Figure S13. Histograms of transcription levels of genes with or without TEs in their upstream regions in four different tissues/developmental stages. The x-axis indicates the log10 value of the expression levels, while the y-axis indicates the fraction of genes found in the respective class. Because sample sizes differ, the numbers are normalized to fractions of the total sample size. a. Expression data from 14,115 genes without Mariner, Harbinger of Helitron transposons in their upstream region; b. Expression data from 11,764 genes with Mariner transposons in their upstream region; c. Expression data from 11,764 genes with Harbinger transposons in their upstream region; d. Expression data from 11,764 genes with Helitrons in their upstream region.
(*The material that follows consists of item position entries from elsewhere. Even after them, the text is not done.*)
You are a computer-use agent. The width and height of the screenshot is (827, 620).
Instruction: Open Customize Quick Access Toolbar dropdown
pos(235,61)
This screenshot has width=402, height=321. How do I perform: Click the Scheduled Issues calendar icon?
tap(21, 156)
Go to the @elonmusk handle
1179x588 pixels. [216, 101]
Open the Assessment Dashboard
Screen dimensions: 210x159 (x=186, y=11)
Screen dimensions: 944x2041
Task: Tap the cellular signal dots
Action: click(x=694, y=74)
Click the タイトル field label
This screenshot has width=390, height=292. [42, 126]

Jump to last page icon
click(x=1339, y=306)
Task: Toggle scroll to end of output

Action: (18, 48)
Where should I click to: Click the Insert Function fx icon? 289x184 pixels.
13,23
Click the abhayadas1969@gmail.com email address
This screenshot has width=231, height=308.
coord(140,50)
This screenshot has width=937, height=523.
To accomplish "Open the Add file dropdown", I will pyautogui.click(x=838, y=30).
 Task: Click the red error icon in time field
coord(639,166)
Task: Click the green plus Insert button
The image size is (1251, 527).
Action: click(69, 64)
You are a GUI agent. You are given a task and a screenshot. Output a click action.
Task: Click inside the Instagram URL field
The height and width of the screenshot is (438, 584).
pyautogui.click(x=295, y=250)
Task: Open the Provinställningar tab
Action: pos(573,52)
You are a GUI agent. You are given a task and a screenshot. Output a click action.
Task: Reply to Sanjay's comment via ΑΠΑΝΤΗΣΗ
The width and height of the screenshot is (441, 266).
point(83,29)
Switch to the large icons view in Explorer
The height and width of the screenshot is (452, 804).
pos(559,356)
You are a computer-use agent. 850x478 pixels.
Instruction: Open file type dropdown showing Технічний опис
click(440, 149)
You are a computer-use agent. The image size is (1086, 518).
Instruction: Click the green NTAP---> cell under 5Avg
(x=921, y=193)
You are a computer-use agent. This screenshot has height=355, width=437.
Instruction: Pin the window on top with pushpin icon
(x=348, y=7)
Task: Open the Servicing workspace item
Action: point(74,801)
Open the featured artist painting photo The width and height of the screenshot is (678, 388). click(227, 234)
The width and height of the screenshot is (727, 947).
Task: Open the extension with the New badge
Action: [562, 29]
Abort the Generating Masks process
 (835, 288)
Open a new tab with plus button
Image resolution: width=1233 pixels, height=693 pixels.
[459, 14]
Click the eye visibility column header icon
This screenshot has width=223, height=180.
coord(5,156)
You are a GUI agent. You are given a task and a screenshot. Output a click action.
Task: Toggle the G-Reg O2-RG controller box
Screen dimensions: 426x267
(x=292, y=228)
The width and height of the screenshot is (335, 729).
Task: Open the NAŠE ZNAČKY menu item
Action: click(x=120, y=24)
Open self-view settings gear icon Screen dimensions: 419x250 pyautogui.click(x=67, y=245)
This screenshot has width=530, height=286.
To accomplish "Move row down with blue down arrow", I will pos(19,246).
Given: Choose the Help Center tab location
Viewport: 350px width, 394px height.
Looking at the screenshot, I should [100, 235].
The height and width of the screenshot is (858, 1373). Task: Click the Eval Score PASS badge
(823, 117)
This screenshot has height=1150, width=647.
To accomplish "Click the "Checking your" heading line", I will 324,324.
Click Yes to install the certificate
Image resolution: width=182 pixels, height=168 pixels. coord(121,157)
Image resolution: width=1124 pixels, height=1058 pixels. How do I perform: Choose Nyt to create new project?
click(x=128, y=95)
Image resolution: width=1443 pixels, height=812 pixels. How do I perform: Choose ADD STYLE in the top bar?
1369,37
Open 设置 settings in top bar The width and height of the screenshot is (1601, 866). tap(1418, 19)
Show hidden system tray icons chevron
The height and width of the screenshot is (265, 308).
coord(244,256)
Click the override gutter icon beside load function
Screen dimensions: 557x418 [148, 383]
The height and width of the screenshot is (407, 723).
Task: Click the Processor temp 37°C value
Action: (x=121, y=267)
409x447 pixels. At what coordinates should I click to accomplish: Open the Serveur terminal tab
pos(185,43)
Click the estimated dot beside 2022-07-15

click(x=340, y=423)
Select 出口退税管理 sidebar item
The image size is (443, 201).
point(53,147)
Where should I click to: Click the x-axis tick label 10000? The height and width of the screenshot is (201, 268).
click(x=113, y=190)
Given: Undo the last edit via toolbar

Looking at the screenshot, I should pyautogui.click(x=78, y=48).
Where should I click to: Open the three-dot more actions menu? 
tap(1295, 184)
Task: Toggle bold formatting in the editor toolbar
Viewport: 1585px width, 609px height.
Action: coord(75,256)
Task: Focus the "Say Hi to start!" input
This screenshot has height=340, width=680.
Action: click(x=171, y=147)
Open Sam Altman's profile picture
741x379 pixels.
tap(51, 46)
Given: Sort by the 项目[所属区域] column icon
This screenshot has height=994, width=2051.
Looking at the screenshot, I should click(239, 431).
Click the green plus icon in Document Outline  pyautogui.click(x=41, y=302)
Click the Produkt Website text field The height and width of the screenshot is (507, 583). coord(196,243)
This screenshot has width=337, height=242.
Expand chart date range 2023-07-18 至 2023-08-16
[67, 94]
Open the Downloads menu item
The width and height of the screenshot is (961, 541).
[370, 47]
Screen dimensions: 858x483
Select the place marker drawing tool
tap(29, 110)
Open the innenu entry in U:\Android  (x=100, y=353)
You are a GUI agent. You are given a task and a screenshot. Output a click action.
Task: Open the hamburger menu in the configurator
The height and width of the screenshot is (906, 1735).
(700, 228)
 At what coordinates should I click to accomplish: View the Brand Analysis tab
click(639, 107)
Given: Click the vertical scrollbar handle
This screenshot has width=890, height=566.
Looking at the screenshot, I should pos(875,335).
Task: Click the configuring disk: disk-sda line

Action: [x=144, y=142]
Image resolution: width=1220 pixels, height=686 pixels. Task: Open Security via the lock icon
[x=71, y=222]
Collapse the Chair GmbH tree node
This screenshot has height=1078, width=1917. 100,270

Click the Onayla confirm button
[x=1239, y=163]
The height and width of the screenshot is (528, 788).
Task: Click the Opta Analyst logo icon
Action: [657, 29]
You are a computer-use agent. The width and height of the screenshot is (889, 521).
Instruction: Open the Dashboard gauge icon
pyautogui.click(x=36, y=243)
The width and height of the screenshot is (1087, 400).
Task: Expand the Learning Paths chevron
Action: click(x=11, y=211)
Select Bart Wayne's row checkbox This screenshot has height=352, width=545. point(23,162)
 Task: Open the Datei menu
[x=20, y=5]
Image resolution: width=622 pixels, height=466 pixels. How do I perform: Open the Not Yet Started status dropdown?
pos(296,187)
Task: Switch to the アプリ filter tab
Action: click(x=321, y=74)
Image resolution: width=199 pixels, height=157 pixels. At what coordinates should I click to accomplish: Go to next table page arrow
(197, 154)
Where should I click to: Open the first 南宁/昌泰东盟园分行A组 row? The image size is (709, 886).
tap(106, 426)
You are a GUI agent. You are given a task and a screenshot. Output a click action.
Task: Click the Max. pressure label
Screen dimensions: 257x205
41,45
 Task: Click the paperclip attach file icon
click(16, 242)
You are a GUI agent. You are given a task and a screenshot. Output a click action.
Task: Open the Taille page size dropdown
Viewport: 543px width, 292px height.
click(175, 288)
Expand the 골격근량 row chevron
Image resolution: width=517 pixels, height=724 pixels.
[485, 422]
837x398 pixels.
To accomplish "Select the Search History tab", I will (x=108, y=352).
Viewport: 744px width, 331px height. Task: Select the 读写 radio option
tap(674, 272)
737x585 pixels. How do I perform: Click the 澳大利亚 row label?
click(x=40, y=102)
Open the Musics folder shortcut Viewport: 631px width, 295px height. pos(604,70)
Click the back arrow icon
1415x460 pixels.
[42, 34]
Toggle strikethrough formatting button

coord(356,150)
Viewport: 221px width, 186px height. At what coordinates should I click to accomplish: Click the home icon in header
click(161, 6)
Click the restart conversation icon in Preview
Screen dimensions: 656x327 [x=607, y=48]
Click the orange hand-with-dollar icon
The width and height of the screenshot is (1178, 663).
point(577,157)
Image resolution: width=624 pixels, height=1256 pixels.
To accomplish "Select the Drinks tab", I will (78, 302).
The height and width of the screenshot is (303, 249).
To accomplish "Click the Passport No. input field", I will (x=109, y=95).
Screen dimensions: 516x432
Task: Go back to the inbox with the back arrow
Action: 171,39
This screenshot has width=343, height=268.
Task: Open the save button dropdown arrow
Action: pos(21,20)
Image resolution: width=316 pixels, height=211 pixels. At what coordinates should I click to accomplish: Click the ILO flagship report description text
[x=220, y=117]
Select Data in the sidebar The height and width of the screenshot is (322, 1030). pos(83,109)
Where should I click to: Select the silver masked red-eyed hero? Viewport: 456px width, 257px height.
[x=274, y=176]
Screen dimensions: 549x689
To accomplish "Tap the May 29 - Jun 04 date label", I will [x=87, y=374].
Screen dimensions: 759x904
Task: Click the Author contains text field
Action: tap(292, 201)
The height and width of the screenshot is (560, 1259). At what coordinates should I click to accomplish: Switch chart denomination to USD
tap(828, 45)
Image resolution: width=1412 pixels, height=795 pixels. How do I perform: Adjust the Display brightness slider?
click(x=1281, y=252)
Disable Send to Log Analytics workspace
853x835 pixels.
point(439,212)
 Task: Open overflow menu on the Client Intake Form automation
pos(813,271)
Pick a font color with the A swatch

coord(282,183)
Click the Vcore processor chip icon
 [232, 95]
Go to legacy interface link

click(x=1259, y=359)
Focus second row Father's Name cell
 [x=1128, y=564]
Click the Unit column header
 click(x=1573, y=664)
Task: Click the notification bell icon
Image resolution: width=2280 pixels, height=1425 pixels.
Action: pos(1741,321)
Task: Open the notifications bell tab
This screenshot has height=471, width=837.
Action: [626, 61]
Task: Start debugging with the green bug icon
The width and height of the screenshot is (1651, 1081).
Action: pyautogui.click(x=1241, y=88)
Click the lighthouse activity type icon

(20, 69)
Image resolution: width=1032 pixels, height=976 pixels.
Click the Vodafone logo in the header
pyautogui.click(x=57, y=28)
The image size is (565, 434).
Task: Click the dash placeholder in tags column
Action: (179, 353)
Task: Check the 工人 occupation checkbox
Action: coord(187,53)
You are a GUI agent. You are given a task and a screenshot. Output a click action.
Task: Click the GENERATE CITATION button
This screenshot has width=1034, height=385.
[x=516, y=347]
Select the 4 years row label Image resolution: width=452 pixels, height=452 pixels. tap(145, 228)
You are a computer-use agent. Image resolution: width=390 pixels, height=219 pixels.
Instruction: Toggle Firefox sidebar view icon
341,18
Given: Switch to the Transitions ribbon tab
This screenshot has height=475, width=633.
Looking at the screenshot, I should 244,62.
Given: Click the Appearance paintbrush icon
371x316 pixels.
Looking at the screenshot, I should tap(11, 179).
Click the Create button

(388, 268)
Figure S14. Histograms of transcription levels of genes with or without TEs in their upstream regions in four different tissues/stages. This is the same data as in Figure S14, but ordered according to tissues/developmental stages. The x-axis indicates the log10 value of the expression levels, while the yaxis indicates the fraction of genes found in the respective class. Because sample sizes differ, the numbers are normalized to fractions of the total sample size.

Figure S15. Target site preferences of high-copy LTR retrotransposons from barley. For the plots, the 30 bp flanking intact retrotransposon ends on both sides were collected. Since LTR retrotransposons are often truncated, numbers for 5' and 3' ends are not identical. The different nucleotides at each position were counted across across all insertion sites of a given TE type. The x-axis is the bp position relative to the TE insertion site, while the y-axis shows the relative nucleotide composition for each position.